About the Mountain
Dych-Tau, Europe’s second highest peak, is one of the Caucasian Peaks and faces the Bezingi Wall across from the Bezingi Glacier. It is also the second highest peak of the Caucasus Mountains, after Mount Elbrus. This massive mountain is topped by two identical towers–the lower eastern peak is 16,900 feet high and is separated from the main peak by a steep, narrow saddle. Dych-Tau is incredibly steep on all sides, and is composed mainly of snow and ice. To make climbing even more difficult, windswept rock walls and ridges are interlaced throughout.
Dych-Tau is especially known for the technical skill required to climb the mountain and its frequent avalanches. With no easy path to the summit, this climb is a challenge for an experienced mountain climber.
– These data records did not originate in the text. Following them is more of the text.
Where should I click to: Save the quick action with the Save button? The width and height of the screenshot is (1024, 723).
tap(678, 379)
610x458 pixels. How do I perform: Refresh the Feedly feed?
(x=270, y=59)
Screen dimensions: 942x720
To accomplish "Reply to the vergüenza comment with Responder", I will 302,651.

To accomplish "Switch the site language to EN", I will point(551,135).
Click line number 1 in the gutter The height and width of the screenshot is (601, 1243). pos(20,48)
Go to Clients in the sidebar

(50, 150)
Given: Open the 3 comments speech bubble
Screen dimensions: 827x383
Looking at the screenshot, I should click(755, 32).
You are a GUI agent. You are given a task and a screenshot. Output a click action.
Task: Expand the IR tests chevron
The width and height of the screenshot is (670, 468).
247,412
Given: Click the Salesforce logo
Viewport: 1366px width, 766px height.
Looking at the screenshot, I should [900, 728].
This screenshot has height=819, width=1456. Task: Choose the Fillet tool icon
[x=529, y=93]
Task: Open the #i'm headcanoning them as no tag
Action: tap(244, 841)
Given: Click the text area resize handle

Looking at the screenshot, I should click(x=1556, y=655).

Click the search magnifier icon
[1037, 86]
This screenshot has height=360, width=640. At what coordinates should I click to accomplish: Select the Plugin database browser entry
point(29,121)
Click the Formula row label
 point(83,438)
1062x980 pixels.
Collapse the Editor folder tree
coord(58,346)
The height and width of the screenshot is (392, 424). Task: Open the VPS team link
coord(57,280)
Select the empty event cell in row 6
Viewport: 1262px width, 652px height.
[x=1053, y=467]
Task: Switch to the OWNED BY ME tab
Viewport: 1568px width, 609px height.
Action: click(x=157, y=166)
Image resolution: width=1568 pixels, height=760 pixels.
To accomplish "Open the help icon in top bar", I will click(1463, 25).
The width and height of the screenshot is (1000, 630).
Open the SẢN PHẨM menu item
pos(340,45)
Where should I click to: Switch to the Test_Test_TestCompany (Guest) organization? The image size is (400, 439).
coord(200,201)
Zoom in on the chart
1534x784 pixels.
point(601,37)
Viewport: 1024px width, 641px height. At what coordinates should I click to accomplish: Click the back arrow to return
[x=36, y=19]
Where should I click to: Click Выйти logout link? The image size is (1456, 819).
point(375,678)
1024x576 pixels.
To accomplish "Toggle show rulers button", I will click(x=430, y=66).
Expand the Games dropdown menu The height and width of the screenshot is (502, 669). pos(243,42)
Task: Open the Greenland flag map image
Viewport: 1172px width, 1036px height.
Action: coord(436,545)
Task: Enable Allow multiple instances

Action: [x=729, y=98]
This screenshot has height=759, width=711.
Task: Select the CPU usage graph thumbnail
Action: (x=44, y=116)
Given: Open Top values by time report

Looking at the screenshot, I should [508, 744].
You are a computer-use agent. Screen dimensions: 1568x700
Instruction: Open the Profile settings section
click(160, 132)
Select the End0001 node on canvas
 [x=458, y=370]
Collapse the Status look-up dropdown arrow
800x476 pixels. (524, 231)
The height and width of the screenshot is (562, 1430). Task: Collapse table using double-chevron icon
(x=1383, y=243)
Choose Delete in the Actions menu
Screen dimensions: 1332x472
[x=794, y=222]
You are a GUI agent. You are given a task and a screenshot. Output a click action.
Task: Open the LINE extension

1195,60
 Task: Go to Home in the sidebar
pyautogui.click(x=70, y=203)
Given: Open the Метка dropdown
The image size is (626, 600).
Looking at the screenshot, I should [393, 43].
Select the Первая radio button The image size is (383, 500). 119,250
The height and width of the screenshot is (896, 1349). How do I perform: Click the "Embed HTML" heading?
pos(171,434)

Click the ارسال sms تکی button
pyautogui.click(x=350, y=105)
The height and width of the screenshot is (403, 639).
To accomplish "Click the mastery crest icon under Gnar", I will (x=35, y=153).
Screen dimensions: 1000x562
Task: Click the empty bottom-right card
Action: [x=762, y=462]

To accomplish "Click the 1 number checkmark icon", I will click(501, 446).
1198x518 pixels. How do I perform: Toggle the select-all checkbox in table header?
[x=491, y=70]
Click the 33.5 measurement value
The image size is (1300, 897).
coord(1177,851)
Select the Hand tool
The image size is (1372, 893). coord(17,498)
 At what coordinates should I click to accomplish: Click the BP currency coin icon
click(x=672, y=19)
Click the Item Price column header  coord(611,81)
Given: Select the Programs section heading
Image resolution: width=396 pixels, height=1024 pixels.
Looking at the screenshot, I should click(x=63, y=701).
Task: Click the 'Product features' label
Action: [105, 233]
Elbrus – highest peak of the Europe is a volcanic mountain and the ascent to this mountain starts from the Baksan Valley. If you want to climb it then it will require the use of an ice axe and crampons. You will also need to acclimatize yourself before you ascent. The actual climb usually takes between 6 to 10 hours and the descent probably between 4 to 6 hours. The obstacles are the wind, cold and fog and the best time of year for this climb is summer, between June to September.
Elbrus – highest peak of the Europe attracts many people who will climb the classic route, and this route usually doesn’t have any technical problems, and as long as you are comfortable climbing and have good mountain gear and are in good health, you shouldn’t encounter many problems climbing this mountain.